This week I have approximately 80,000 deadlines at work. Actually, specifically, all my deadlines are on Friday. Just before I leave for a week long scientific conference. And 36 hours after I return from the conference I'll be running a half-marathon. This is making for a very stressed out ScienceMama.
I agreed to go to this conference several months ago because I figured it'd be a good way to rejuvenate the science love. And it will. I love listening to talks, I love thinking about different kinds of research. I think it will be great for the Science half of me. But the Mama half of me is totally pissy about having to go. Six days is a long time to leave my child, especially when we're still nursing twice a day (which means I'll have to bring along my pump and since I'll have a roommate at the conference, pump in the bathroom... um, suck much?).
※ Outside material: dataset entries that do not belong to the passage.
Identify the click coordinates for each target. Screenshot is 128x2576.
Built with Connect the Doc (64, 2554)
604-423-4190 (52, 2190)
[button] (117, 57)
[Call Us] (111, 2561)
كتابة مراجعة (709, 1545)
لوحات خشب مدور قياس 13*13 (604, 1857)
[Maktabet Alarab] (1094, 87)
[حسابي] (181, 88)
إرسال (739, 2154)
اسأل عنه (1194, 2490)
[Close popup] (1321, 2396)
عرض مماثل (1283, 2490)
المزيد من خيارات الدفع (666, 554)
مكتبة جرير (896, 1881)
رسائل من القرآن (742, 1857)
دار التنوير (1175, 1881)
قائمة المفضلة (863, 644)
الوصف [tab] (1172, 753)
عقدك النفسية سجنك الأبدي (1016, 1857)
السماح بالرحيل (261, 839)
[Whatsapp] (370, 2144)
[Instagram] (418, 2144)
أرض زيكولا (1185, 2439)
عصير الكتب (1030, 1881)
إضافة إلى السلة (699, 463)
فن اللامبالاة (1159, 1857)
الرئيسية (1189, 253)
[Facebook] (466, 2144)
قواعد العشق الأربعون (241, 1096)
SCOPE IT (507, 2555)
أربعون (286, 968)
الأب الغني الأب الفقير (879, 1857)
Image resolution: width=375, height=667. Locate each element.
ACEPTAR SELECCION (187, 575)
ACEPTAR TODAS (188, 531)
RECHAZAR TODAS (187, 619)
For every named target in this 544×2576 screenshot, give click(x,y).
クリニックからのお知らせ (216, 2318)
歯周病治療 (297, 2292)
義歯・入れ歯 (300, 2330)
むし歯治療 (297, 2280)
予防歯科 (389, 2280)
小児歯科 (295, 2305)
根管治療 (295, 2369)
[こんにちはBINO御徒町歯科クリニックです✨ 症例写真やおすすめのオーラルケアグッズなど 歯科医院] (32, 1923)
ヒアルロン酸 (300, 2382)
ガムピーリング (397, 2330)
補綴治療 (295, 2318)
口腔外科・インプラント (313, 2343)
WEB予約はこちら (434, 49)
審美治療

The conference is also coming at a time when I couldn't be feeling more behind in pretty much every aspect of my life. My house is a filthy mess (if we weren't dirt poor right now, I'd be ready to give in and start paying someone to come in and sweep). I have the aforementioned 80,000 deadlines. I'm barely keeping up with my experiments. And I feel perpetually guilty for not having the time to be more creative cooking for Bean.
I'm really sad about leaving the Bean. My only consolation is that I'll probably be so busy at the conference that time will pass quickly (I hope).